From the start of the records through the line containing "click(x=180, y=272)", replace "computer-use agent" with "desktop agent" and keep everything else the same. Leave the pictures out of your answer.

[Materials provided start]

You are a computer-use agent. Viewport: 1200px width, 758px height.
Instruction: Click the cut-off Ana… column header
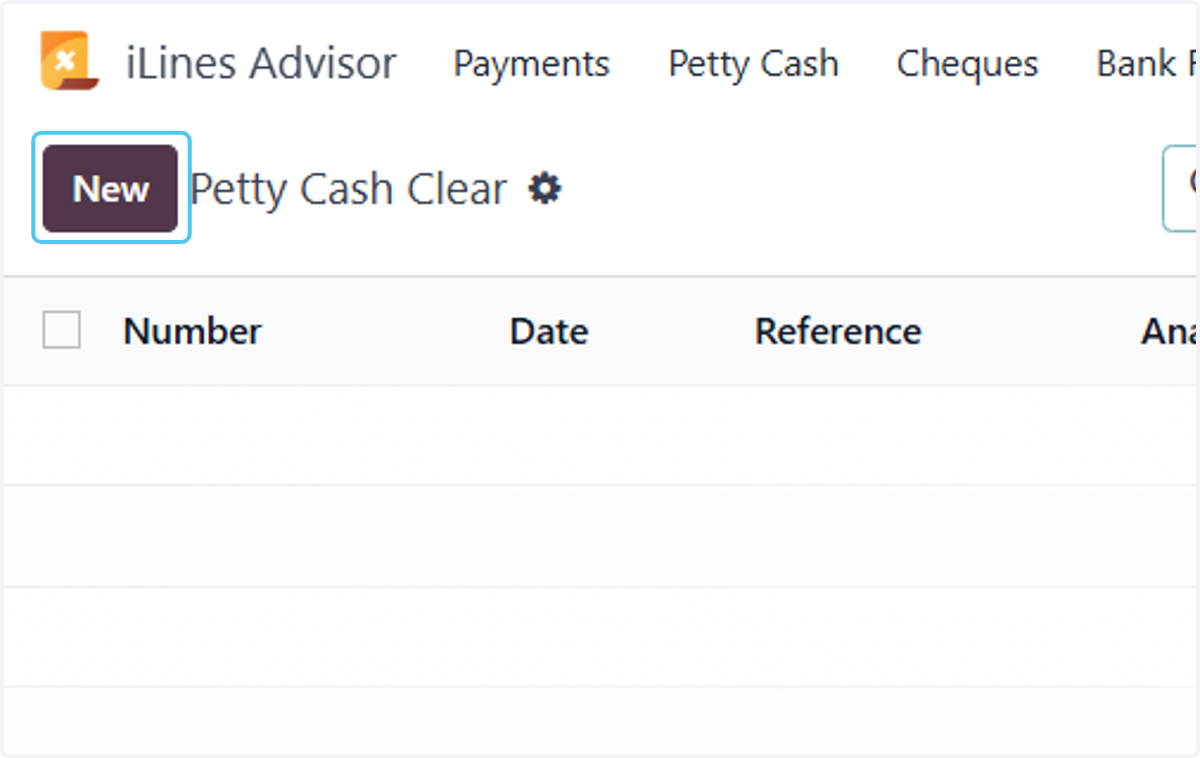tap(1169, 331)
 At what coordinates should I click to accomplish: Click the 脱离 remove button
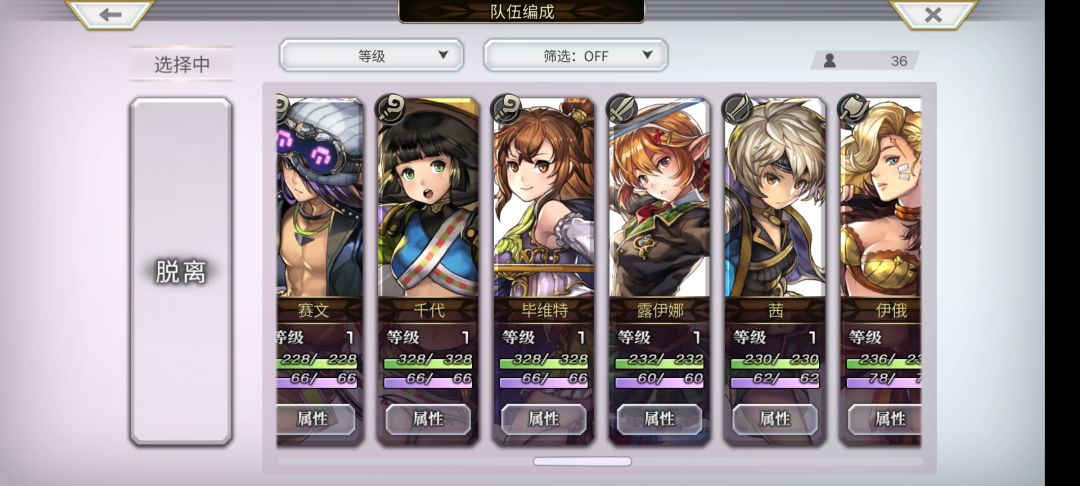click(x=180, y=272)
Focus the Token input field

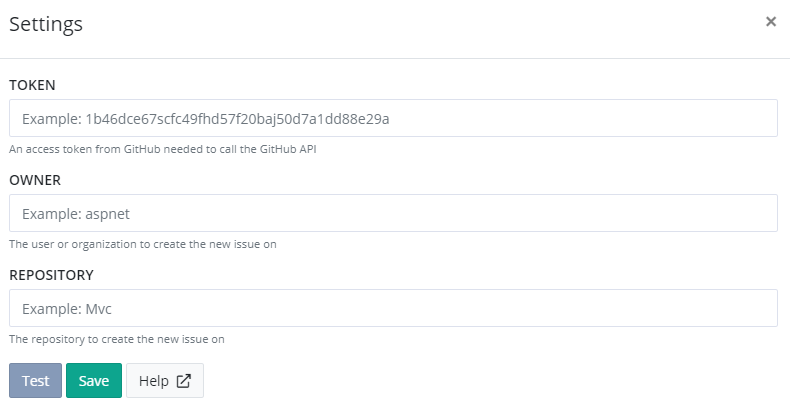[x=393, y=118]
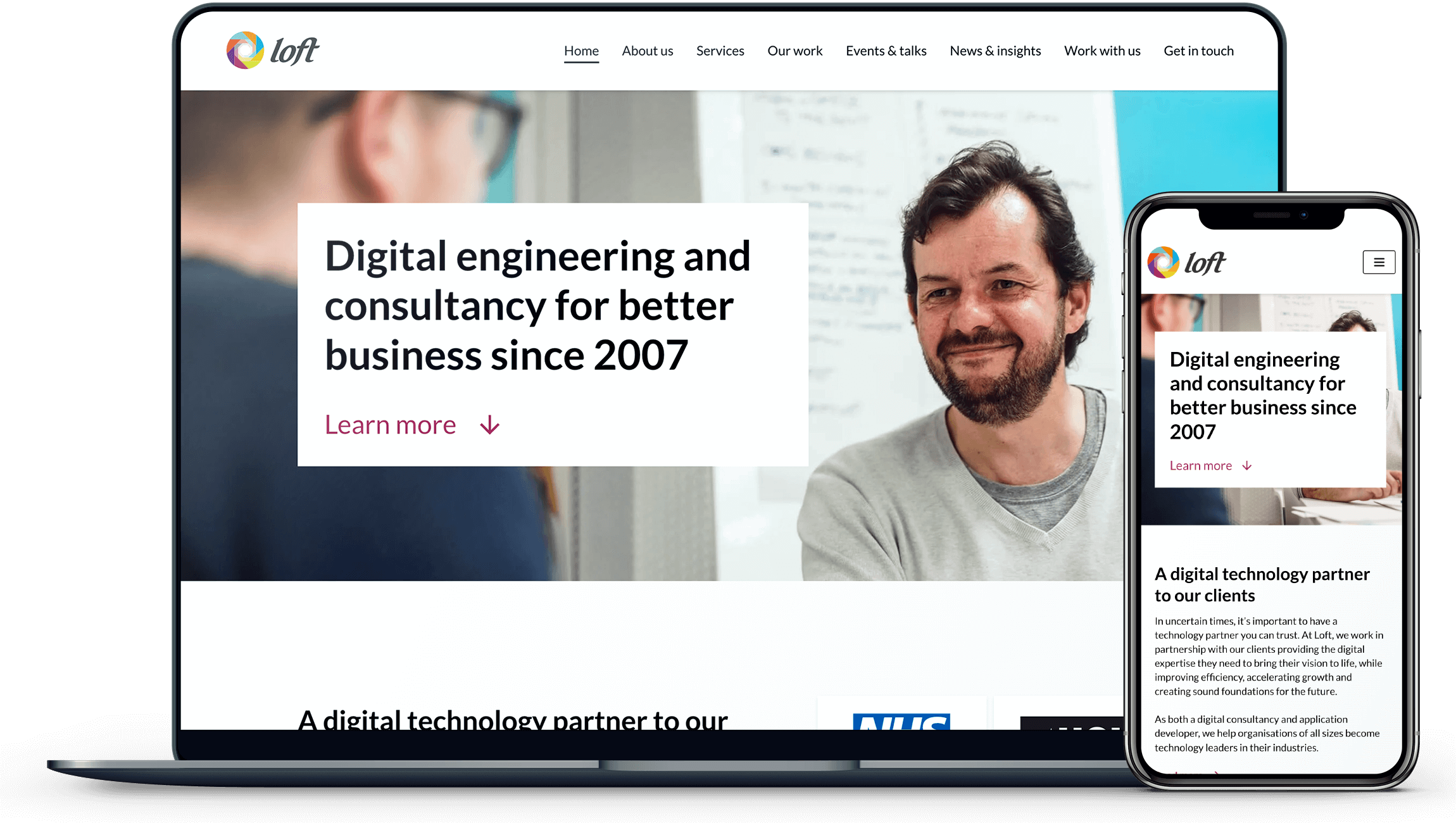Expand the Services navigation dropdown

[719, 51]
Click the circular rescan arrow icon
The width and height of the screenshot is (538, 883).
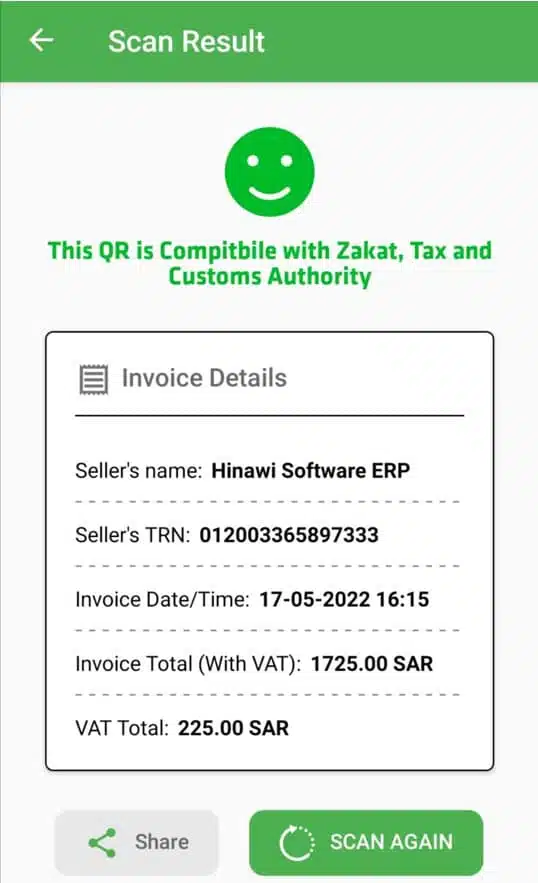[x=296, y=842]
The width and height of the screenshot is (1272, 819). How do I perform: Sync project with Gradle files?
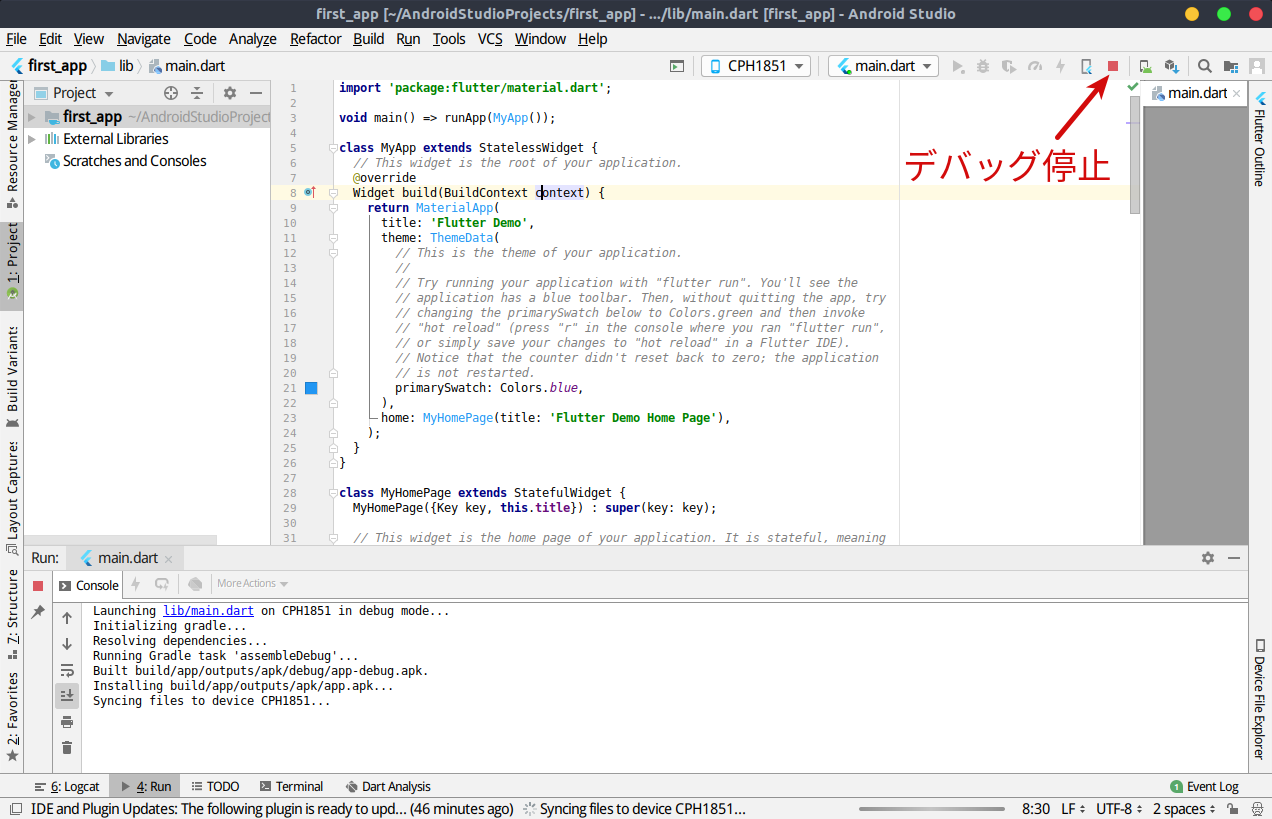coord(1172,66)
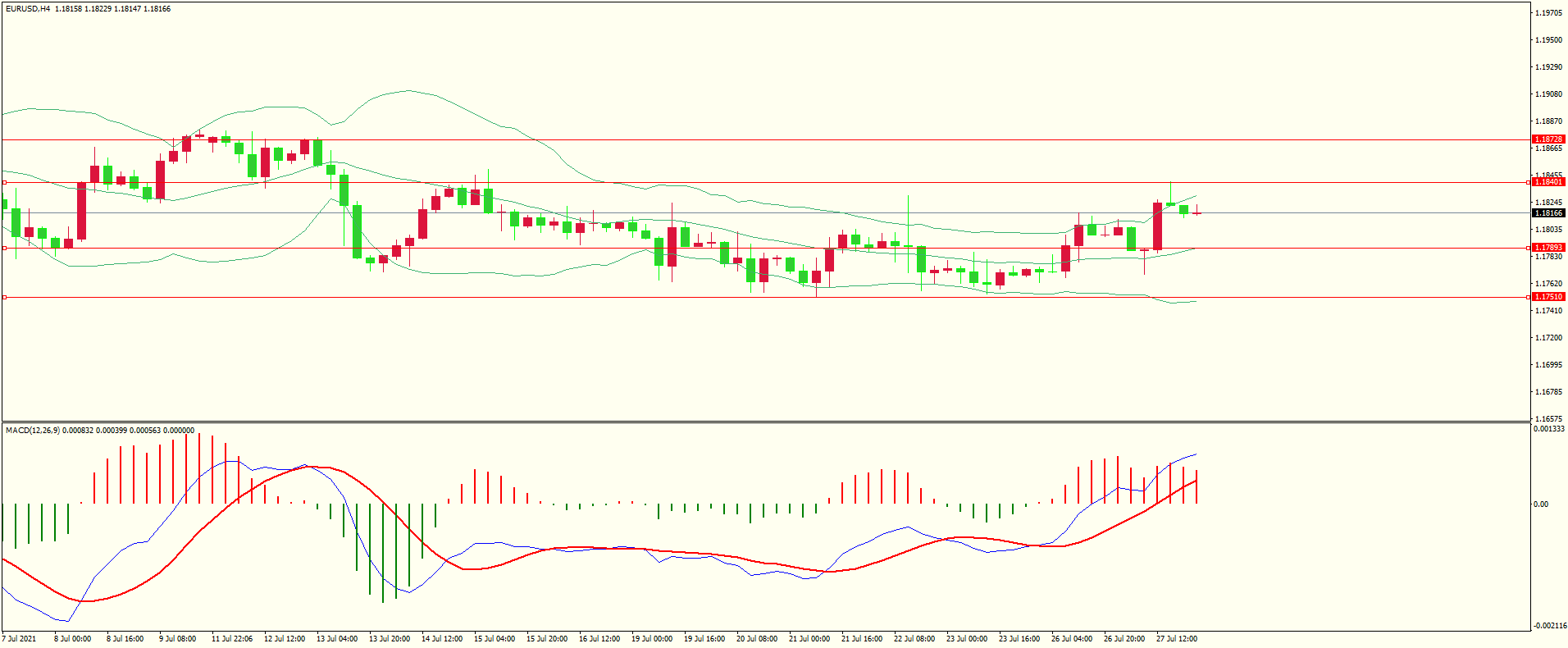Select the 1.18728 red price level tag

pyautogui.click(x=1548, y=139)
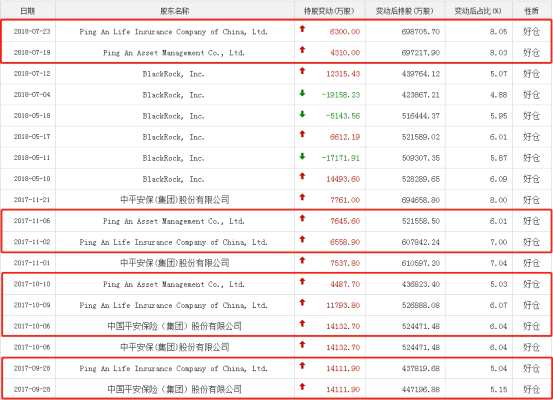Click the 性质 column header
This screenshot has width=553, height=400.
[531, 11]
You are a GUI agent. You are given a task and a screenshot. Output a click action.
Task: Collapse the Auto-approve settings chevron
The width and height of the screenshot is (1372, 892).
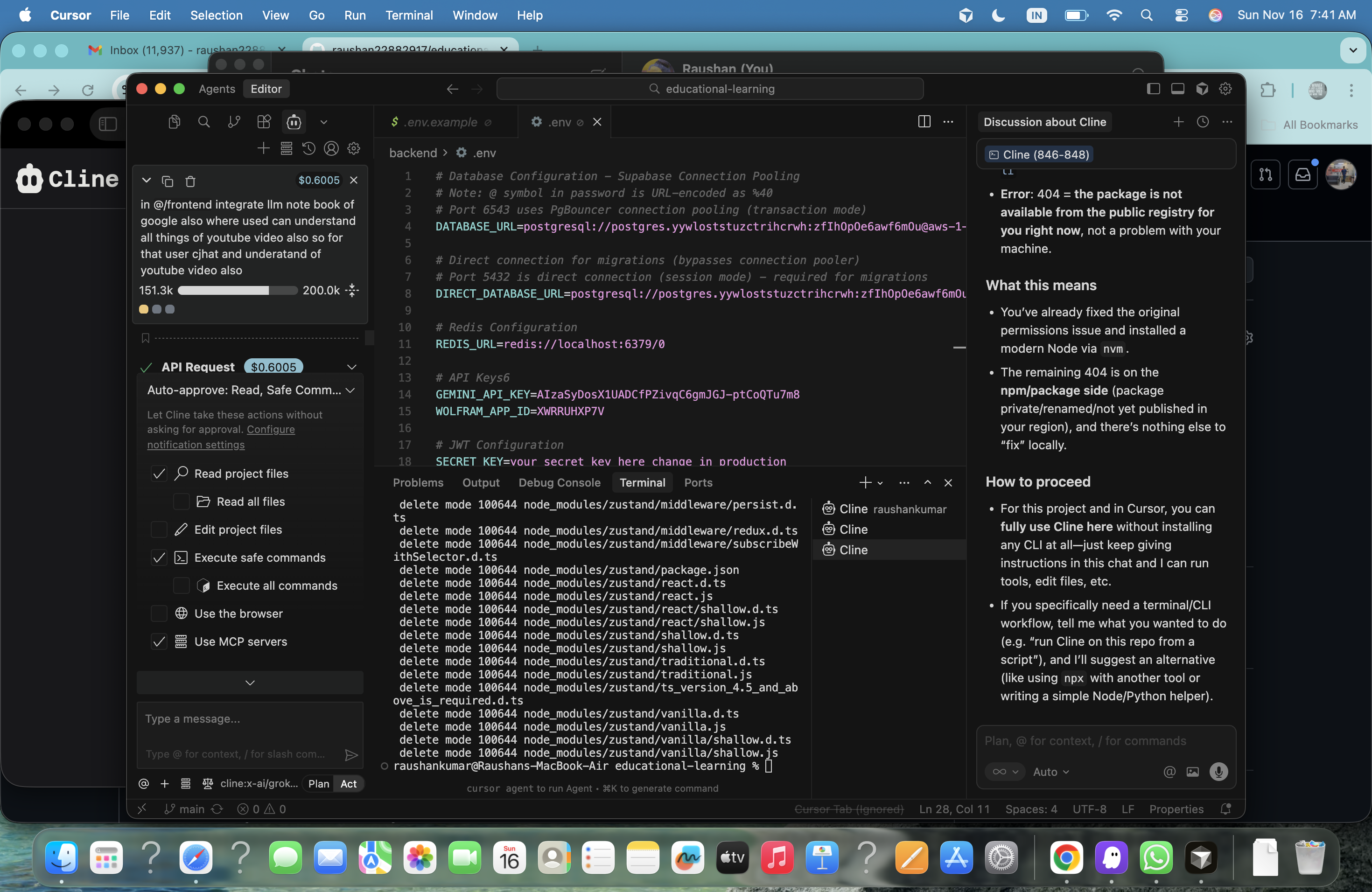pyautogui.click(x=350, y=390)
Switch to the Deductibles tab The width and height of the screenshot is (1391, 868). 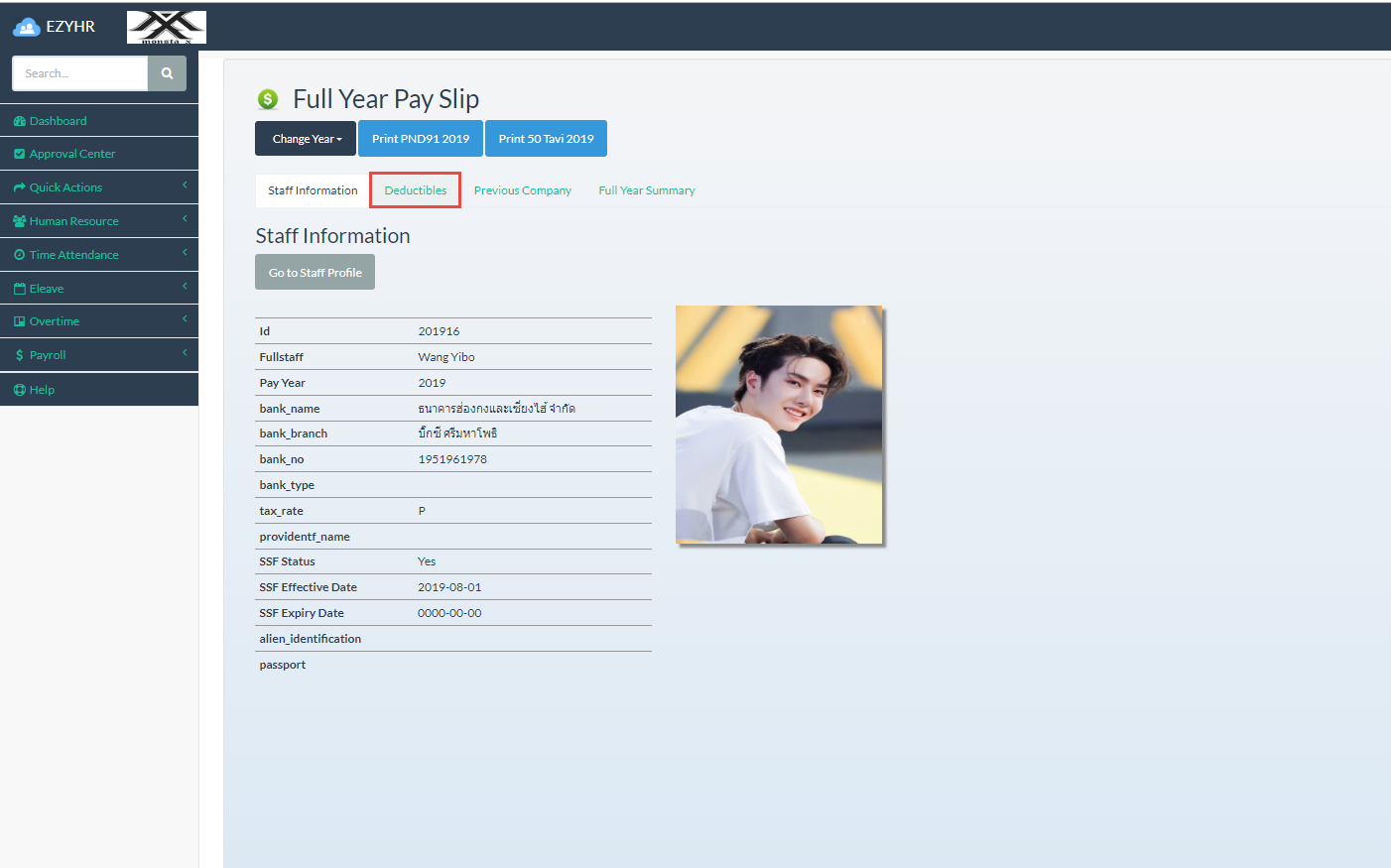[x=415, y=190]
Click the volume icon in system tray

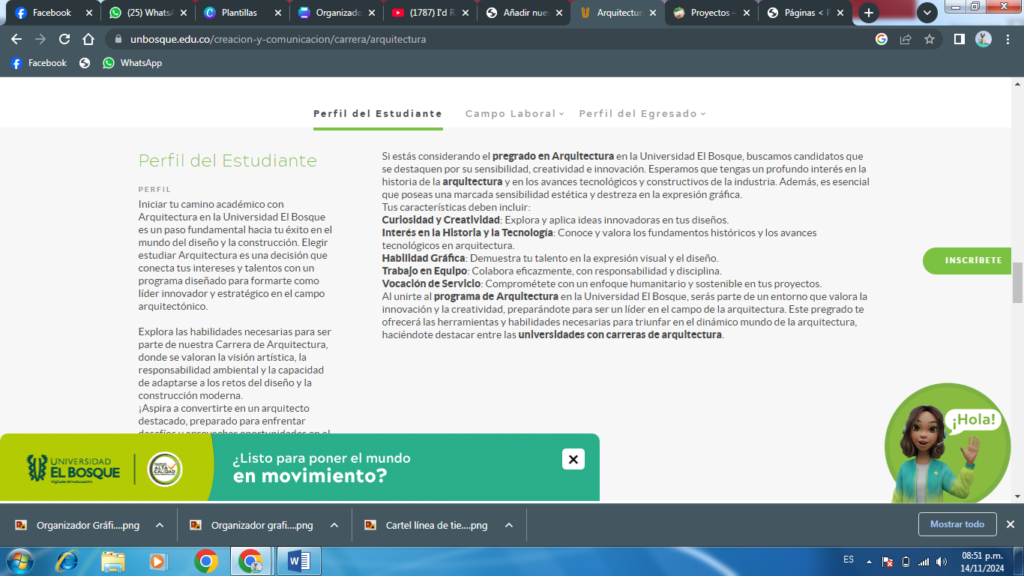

[Materials provided end]

Expected answer.
You are a desktop agent. Viewport: 1200px width, 758px height.
Instruction: Click the cut-off Ana… column header
tap(1169, 331)
 At what coordinates should I click to accomplish: Click the 脱离 remove button
click(x=180, y=272)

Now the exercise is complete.